Разрушение Ханаана началось ещё при Соломоне, чья бурная преобразовательная деятельность привела к разделению Ханаана на двенадцать областей без учёта географического и племенного принципа, отчего перестало существовать понятие ханаанского народа, и появились Израильтяне. Окончательному уничтожению государства Израильтян поспособствовал Древний Египет, заботившийся о спокойствии на восточной границе, что мог обеспечить только контроль над самым узким местом, соединяющим Азию с Африкой. Школьная программа по истории Древнего мира предпочитает ограничиваться упоминанием финикийцев и древних Греков, как основу для современной западной цивилизации, только отчего-то отсылки к Шумеру и Ханаану при этом минимальны. Взять для примера появление письменности, возникшей в Шумере, немного модернизированной в Ханаане, где вместо клиньев стали использоваться схематичные изображения различных объектов, имея в своём изначальном названии точное значение. Вклад Греков заключался только в усовершенствовании системы, введя гласные буквы, поскольку их язык не опирался на превалирующее минимальное трёхслоговое строение слов. Название букв греческого алфавита также не имеет смысла, поскольку они были восприняты на слух именно таким образом, какими теперь они известны и нам.

Значение роли Ханаана в дальнейшем падает, а Азимов больше уделяет внимание колониям Финикии и особенно Карфагену. Чтобы понять, что же из себя представляют Финикийцы, то достаточно поверить автору, называющему всех так, как это принято сейчас. Финикийцами называли Ханаанцев, обитавших на побережье Средиземного моря.
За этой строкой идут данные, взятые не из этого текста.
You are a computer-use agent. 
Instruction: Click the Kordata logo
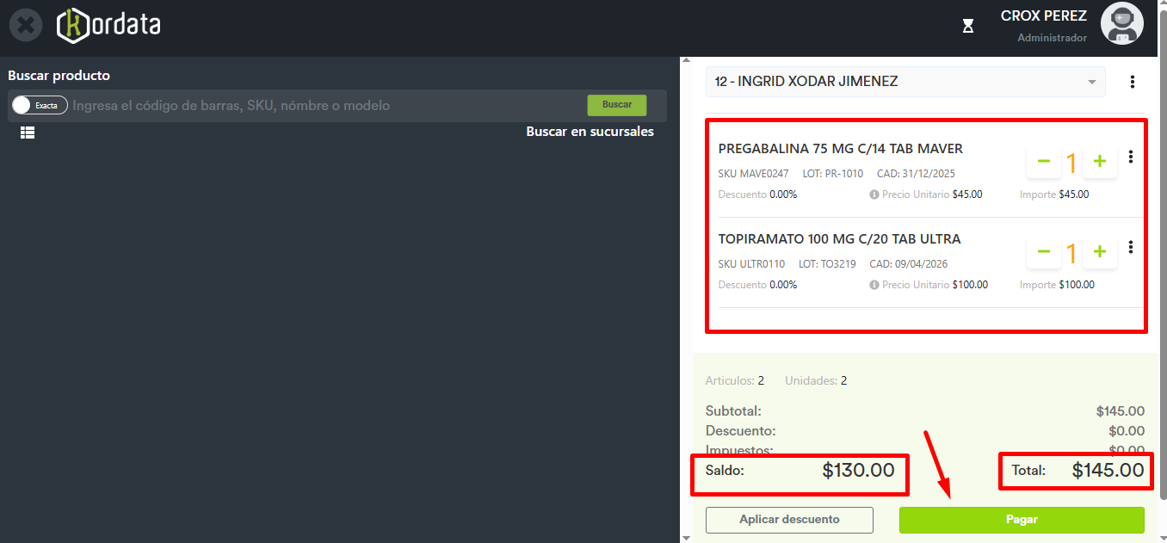[x=108, y=25]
Их плодотворная колонизационная политика привела к возникновению множества колоний, в том числе и Карфагена, сумевшего сохранить самобытность после завоевания Ханаана Александром Македонским, что не пошёл дальше Древнего Египта, предпочтя двинуться в сторону Индии. Азимов в меру подробно расскажет о завоеваниях Македонцев, о развале империи Александра и противоречиях между полководцами, чьи распри изменили карту Древнего мира. Это тоже важная часть в истории Ханаана, но не такая интересная, как противостояние Карфагена Древнему Риму.
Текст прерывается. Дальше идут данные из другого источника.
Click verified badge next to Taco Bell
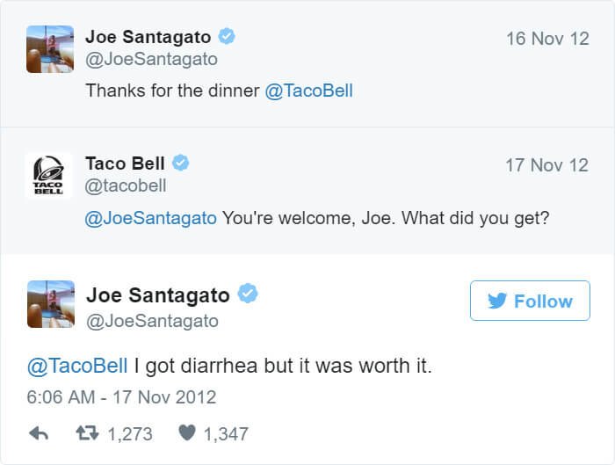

Древний Рим, можно сказать, появился внезапно. Беда всегда приходит оттуда, откуда её совсем не ждёшь. Позже Рим будет погублен согласно этому же принципу, а мы с вами ещё тоже глотнём порцию ужасного осознания согласно подобной закономерности, ощущая её частично уже сейчас, наблюдая рост влияния с того края, где до этого охотились воинственные племена, не имевшие желания стать очагом возникновения новой мировой цивилизации. Становление Древнего Рима пришлось на период между III и II веками до н.э. Агрессивная политика привела к быстрому росту республики, позаимствовавшей многое у Греков, чьи колонии располагались на юге Италии и Сицилии. Именно Сицилия стала противостоянием для трёх культур, чья кровь обильно лилась за обладание островом несколько столетий. Если одной частью острова владел Карфаген, имевщий желание захватить города Греков, то переменному успеху способствовал сомнительный принцип построения демократического общества соперника. Единой Древней Греции никогда не было, покуда её не объединяли завоеватели, но и тогда каждый город старался чем-то выделиться на политической арене. Одно время на Сицилии возникла империя Дионисия, чей тактический военный гений изобрёл катапульту, позволившую брать штурмом неприступные города, включая те, что располагались на мелких островах. Но как империя Дионисия, так и все остальные империи, разрушаются либо сразу после смерти сделавшего великое дело человека, либо немного погодя. Краткий эпизод могущества Греков был вытеснен Древним Римом, когда он основательно взялся за Карфаген.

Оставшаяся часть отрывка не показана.